Suspected Boko Haram assailants gunned down 20 people Wednesday in Nigeria’s northeastern Borno state, local sources told Agence France-Presse (AFP). The incident came a day after Nigerian troops killed at least 150 Boko Haram militants in Borno and neighboring state of Adamawa.

The gunmen opened fire on four cars outside Jingalta village, 70 kilometres (45 miles) north of state capital Maiduguri, killing all 20 passengers, a vigilante group member and a local told AFP.

"We received information of an attack by Boko Haram gunmen on four cars near Jingalta village where they shot dead all 20 occupants of the vehicles before setting the cars ablaze," Babakura Kolo, member of a local vigilante group, reportedly said.

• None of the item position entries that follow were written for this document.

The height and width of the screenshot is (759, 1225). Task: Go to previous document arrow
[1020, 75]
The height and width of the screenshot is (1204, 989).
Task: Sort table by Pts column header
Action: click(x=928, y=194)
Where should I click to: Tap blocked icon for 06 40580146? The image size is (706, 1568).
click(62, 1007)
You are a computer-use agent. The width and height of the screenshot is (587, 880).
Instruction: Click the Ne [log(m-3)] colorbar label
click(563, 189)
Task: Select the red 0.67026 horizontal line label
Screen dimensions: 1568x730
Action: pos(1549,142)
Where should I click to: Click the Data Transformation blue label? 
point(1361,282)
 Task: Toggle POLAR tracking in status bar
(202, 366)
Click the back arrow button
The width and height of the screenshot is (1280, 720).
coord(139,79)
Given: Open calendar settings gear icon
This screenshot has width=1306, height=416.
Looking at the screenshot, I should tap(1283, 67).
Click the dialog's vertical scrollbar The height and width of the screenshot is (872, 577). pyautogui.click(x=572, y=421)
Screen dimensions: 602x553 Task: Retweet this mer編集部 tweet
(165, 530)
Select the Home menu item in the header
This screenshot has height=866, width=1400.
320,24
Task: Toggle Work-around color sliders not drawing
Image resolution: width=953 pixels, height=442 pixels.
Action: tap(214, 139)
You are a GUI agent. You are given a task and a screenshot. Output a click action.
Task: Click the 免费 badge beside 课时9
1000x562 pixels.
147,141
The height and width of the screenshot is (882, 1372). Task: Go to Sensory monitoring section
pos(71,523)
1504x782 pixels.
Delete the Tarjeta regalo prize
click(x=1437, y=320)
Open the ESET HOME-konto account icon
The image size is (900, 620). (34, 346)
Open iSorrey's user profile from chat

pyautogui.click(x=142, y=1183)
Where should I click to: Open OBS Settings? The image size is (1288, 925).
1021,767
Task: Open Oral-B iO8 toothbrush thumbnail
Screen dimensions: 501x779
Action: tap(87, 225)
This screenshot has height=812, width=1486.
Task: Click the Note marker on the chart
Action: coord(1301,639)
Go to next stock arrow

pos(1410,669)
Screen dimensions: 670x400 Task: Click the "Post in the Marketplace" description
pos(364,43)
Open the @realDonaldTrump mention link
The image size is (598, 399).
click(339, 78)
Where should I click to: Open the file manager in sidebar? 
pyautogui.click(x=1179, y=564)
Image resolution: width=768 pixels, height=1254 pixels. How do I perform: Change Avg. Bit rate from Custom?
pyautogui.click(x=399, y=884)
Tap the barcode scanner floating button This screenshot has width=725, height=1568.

Kolo told AFP that gunmen also looted and burnt down the village, whose residents abandoned the place after the attack. Jibir Hassan, a commercial bus driver, who reached the site following the incident, confirmed the death toll to the news agency.

Late Tuesday, self-defense fighters along with Nigerian soldiers killed 150 Boko Haram militants and seized guns and explosives used in suicide bombings, the Associated Press (AP) reported Wednesday. They also rescued 36 children and women kidnapped by the Islamist fundamentalist group, which has carried out attacks since the past six years and has killed 20,000 people so far, according to AP.